[Page excerpt]

++++++++++++++++++++

Consider again the agent depicted in Fig. 4: she begins with unconditional credences (Ω, \({\mathscr{F}}\), P) and conditional credences modeled by C, then transitions based on certainty profile δ_ω to new unconditional credences C_ω while holding fixed her conditional credences C. We have assumed that C is proper at ω. (Otherwise, the agent cannot use C to conditionalize on δ_ω in the first place.) Our theorem entails that C is also an rcd for the agent’s new unconditional credal allocation C_ω. The agent may therefore continue to use C to conditionalize. If a new exogenous change instills a new certainty profile δ_ν at t₂, then she can use C to conditionalize on the new certainty profile δ_ν, so long as C is proper at ν. See Fig. 5.

Fig. 5

The agent gains new certainty profile δ_ω and responds by using C to conditionalize on δ_ω. Then she gains new certainty profile δ_ν and responds by using C to conditionalize on δ_ν

Figure 5 is quite general. It applies to a wide range of situations in which an agent gains a certainty profile δ_ω over a sub-σ-field and then gains a different certainty profile δ_ν over the same sub-σ-field. I do not say Fig. 5 applies to all such situations. If an rcd does not exist, or if every rcd is improper at ω or ν, then Fig. 5 does not apply. However, such situations arise rarely if ever in scientific applications.

To illustrate the virtues of Fig. 5, let us revisit False Alarm. We saw in Sect. 5 that John can use μ at t₂ to conditionalize on his newfound certainty in Negative. The worry raised in Sect. 4.2 was that μ seemed arbitrary. Why should John update his credences using μ rather than another rcd μ*? Rigidity enables a principled answer. The key point here is that μ encodes conditional probabilities that John has at t₀. The conditional probabilities follow from our choice of P and from the ratio formula. When John conditionalizes on Positive at t₁, Rigidity mandates that he leave those conditional probabilities fixed. John’s fixed conditional probabilities, codified by μ, serve as a basis for conditionalization when at t₂ he becomes certain of Negative. Hence, Rigidity rationalizes the choice of μ rather than any alternative rcd μ*. Given John’s unconditional credences at t₀, μ is the unique rcd that conforms to Rigidity. See Fig. 6.

++++++++++++++++++++

[Saved entries]
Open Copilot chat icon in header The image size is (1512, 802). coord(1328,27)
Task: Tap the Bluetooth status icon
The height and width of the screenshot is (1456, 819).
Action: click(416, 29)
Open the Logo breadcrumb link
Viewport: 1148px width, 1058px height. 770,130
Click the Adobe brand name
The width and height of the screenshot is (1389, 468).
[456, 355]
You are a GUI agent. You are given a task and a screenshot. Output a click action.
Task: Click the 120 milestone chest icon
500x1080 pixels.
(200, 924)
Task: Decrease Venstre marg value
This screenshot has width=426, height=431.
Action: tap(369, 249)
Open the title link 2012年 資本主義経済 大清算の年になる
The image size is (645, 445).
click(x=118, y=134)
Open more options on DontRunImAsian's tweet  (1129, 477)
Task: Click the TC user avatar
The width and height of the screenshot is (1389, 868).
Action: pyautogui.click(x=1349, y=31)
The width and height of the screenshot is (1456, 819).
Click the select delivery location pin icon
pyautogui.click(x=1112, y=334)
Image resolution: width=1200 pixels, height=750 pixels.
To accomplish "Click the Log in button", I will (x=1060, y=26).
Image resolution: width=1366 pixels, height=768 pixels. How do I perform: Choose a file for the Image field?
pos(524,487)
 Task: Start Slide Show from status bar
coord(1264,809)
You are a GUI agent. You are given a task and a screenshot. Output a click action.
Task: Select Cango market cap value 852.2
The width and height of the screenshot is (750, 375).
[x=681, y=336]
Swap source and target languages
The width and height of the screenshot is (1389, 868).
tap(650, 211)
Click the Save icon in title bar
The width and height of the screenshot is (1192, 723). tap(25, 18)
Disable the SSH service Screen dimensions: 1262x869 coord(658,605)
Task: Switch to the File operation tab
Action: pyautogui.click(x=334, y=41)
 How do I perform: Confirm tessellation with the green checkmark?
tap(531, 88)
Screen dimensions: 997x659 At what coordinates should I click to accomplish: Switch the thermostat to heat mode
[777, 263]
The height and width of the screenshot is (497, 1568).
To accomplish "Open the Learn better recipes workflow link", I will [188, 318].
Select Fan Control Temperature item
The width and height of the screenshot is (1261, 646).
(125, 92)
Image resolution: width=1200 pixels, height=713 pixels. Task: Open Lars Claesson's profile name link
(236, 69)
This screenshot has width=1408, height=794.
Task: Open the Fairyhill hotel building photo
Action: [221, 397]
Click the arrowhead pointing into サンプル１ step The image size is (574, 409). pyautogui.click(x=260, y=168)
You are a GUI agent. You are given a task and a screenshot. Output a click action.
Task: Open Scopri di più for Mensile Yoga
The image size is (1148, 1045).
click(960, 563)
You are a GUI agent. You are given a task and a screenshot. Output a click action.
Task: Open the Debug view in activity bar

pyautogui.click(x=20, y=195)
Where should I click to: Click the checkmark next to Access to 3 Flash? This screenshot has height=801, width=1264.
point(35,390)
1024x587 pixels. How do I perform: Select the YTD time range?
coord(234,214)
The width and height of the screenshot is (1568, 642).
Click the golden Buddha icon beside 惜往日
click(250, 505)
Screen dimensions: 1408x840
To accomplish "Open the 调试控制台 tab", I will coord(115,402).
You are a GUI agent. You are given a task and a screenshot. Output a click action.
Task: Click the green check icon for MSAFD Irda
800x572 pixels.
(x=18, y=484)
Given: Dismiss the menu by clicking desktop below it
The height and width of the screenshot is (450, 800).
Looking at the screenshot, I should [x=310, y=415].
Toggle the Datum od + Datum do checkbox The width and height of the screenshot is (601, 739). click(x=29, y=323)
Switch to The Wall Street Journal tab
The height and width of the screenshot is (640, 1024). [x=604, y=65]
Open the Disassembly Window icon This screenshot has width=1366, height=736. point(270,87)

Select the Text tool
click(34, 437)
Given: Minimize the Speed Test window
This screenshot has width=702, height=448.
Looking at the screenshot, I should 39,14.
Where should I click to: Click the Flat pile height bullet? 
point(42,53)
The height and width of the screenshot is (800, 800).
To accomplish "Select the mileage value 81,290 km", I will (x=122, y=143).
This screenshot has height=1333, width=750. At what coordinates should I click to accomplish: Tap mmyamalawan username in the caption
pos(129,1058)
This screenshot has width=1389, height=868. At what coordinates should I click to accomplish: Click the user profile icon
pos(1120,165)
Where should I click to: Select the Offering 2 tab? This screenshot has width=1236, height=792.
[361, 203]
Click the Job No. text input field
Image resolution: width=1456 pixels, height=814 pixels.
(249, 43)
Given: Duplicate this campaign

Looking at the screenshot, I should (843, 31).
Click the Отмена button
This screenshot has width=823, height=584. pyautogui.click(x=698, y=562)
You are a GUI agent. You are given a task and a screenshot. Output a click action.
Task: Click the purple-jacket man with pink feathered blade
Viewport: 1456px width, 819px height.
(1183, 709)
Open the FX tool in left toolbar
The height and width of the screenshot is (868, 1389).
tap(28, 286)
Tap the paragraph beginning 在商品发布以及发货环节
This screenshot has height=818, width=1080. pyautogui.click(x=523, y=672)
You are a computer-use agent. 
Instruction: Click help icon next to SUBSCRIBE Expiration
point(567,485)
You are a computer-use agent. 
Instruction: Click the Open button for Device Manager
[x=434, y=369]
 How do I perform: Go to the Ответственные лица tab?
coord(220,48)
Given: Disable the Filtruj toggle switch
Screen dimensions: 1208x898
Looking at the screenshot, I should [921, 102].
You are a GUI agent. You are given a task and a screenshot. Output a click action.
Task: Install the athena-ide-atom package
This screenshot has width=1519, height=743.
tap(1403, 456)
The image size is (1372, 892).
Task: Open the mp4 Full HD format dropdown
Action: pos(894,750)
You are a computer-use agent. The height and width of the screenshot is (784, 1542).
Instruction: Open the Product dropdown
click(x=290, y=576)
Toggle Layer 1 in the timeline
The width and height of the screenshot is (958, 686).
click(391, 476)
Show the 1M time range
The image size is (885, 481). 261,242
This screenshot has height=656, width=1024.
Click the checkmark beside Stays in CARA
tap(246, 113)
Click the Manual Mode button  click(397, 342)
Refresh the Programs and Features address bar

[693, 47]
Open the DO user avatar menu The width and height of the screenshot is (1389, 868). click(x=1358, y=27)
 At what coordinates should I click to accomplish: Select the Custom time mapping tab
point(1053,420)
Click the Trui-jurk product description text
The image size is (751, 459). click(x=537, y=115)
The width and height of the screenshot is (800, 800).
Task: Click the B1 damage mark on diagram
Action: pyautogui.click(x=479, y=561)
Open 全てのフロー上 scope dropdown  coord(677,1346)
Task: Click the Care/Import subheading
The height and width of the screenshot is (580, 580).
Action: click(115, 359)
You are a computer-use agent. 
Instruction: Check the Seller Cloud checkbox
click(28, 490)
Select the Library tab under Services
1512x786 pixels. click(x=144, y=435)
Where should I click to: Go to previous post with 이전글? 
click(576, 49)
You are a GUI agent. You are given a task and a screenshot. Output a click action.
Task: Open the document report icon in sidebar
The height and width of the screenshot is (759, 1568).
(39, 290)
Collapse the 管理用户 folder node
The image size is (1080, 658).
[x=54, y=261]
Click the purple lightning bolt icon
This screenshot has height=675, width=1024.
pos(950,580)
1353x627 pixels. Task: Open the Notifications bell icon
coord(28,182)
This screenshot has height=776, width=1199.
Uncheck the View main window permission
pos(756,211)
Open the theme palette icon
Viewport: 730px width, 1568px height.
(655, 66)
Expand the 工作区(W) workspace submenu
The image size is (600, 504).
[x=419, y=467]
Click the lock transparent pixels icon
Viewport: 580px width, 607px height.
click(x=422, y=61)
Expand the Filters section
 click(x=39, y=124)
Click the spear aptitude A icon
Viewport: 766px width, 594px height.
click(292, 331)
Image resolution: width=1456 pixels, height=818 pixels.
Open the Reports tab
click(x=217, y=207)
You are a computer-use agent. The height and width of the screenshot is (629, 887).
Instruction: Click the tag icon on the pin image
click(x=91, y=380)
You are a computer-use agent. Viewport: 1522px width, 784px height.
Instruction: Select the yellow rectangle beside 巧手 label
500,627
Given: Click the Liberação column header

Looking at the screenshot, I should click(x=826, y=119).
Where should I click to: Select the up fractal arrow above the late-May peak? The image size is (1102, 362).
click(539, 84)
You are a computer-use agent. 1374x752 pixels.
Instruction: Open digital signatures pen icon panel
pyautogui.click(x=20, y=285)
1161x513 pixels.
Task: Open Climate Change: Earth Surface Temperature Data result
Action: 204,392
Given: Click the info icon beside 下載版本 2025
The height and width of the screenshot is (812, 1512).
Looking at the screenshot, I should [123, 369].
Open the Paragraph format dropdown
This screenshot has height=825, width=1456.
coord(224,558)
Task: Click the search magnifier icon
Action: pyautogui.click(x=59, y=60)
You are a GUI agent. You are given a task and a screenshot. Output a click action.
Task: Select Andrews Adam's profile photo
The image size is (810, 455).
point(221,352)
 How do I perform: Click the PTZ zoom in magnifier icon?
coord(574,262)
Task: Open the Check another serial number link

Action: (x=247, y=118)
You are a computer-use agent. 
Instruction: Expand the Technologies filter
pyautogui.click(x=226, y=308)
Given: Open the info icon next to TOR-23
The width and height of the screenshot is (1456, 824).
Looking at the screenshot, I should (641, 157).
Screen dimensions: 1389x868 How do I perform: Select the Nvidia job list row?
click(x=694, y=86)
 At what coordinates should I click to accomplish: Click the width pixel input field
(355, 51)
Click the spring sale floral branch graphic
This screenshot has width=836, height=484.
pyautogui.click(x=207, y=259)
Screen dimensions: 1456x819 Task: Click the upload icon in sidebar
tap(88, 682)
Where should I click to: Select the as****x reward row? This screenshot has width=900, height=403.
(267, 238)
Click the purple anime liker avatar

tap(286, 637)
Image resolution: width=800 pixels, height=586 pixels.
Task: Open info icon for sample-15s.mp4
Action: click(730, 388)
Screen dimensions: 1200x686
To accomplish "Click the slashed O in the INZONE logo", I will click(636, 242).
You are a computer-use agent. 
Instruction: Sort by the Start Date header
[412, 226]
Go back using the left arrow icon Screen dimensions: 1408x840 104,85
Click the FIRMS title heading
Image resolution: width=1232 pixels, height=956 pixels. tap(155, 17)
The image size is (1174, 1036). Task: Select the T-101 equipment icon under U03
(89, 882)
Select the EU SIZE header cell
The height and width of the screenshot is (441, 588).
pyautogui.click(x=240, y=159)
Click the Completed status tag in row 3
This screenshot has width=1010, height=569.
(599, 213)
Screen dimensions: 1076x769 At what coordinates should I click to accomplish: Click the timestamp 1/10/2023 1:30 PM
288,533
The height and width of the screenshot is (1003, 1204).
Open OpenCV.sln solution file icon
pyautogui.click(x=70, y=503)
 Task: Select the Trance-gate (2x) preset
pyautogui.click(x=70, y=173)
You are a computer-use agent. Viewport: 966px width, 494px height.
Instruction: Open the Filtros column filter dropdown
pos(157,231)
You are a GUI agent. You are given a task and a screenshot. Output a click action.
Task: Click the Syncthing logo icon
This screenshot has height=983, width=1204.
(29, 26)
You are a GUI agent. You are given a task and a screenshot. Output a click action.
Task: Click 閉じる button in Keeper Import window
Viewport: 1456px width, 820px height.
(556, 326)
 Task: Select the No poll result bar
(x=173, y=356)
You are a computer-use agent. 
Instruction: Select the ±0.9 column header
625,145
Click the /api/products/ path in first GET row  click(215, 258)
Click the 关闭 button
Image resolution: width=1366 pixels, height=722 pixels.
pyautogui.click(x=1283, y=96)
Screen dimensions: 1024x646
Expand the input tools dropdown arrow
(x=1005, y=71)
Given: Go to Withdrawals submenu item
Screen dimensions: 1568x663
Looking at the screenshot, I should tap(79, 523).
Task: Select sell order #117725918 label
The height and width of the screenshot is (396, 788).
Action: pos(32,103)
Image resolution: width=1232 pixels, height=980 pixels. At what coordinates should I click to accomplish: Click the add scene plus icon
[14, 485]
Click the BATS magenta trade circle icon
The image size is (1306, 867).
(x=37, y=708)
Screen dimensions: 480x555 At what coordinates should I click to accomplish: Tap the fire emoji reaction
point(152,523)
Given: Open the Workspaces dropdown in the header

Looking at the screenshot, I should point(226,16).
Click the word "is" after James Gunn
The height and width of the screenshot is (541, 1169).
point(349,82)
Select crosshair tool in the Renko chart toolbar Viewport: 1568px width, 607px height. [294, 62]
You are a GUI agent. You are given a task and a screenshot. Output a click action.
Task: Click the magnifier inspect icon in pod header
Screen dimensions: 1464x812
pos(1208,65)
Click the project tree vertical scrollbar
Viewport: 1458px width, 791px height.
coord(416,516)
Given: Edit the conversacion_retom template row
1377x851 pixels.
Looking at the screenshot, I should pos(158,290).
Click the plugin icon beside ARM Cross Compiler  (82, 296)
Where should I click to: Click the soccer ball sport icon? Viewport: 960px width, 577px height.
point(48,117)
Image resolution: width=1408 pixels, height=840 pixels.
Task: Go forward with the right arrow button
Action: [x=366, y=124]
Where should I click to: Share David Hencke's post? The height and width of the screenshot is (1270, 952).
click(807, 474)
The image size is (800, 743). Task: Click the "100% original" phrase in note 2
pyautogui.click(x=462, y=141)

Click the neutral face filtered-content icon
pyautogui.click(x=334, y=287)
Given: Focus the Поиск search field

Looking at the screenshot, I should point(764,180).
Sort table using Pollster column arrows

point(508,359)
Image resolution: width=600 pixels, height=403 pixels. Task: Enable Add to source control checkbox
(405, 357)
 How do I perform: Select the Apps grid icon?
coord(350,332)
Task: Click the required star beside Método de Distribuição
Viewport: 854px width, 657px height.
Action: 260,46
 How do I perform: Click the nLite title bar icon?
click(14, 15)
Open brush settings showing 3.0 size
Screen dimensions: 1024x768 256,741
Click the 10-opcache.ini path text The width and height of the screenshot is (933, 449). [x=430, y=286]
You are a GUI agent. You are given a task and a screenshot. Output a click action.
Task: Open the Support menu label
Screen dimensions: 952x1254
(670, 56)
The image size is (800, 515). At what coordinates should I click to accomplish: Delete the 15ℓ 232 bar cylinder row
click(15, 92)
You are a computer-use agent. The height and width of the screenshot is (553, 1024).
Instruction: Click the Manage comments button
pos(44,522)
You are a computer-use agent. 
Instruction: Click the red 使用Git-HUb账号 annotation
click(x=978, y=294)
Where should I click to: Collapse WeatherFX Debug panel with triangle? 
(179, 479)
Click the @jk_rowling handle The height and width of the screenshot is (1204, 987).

++++++++++++++++++++

[Written tasks]
A – Decide whether each statement agrees with the conditionalization excerpt, answering yes or no and quoting the deciding words: (i) the excerpt claims Fig. 5 applies to every situation where an agent gains two certainty profiles over the same sub-σ-field; (ii) John conditionalizes on Positive at t₁; (iii) given John's unconditional credences at t₀, several rcds conform to Rigidity.
B – Please list every figure number that the conditionalization excerpt refers to.
C – Write the next paragraph of the conditionalization excerpt, picking up after its final sentence.

[Final results]
A –
(i) No: "I do not say Fig. 5 applies to all such situations."
(ii) Yes: "When John conditionalizes on Positive at t₁"
(iii) No: "μ is the unique rcd that conforms to Rigidity."

B – Fig. 4, Fig. 5, Fig. 6

C –
Fig. 6

Credal evolution in False Alarm. John’s initial unconditional credences P determine his conditional credences μ, via the ratio formula. John becomes certain of Positive and responds by forming new credences μ_ω, where ω is any arbitrary outcome belonging to Positive. Then he becomes certain of Negative and responds by forming new credences μ_ν, where ν is any arbitrary outcome belonging to Negative. Complying with Weak Rigidity, he retains his conditional credences μ throughout this process

Our revised analysis of False Alarm illustrates the benefits that Rigidity offers to Kolmogorov conditionalizers. By constraining conditional credence, Rigidity guides the course of iterated Bayesian inference. Here is another example along the same lines:

Mismeasurement

Jane is a scientist with credences P at time t₀. X is a random variable that reflects the outcome of an experiment. At t₁, Jane becomes certain that X = x₁ and updates her other credences on that basis. At t₂, she realizes that her certainty in X = x₁ was misplaced: she misread a measuring instrument, or the measuring instrument was poorly calibrated, or she was deceived by her assistant, etc. Jane becomes newly certain that X = x₂. How should she proceed?

Using Rigidity, we can elaborate Mismeasurement so as to include a principled credal update at t₂. Stipulate that Jane has conditional credences at t₀ given by P_σ(X), an rcd for P given σ(X). At t₁, she becomes certain that X = x₁ and on that basis acquires new credences P_σ(X)(.\(|\)ω₁), where ω₁ is any outcome such that X(ω₁) = x₁. Complying with Rigidity, she carries her conditional credences P_σ(X) forward from t₀ to t₁. At t₂, she becomes certain that X = x₂ and on that basis acquires new credences P_σ(X)(.\(|\)ω₂), where ω₂ is any outcome such that X(ω₂) = x₂. Given Rigidity, her conditional credences at t₀ uniquely determine how she should update her credences upon becoming certain at t₁ that X = x₁ and also how she should update her credences upon becoming certain at t₂ that X = x₂. See Fig. 7. Jane can implement Fig. 7 as long as P_σ(X) is proper at ω₁ and ω₂.

Fig. 7

Credal evolution in Mismeasurement

More specifically, suppose that at t₀ Jane has the probability density p(x, y) given by Fig. 1. This is not a useful density for real-world applications, but it suffices for heuristic purposes. At t₁, Jane becomes certain that X = x₁, where 0 ≤ x₁ ≤ ½. She forms new credences P_σ(X)(.\(|\)x₁, y), where y is any real number. In particular, she forms the credences given by (10) and (11). At t₂, she becomes certain that X = x₂, where ½ < x₂ ≤ 1. She forms new credences P_σ(X)(.\(|\)x₂, y), including the credences given by (12) and (13). Over the course of her credal evolution, her credence in X ≠ x₁ ∪ Y > ½ goes from 1 to ½ to ¾.

False Alarm and Mismeasurement illustrate how Rigidity can steer Kolmogorov conditionalizers through rational acquisition and loss of certainties. In each example, the agent’s initial doxastic state dictates how she should reallocate credence when she becomes certain of a conditioning proposition and also when she later becomes certain of a conflicting proposition.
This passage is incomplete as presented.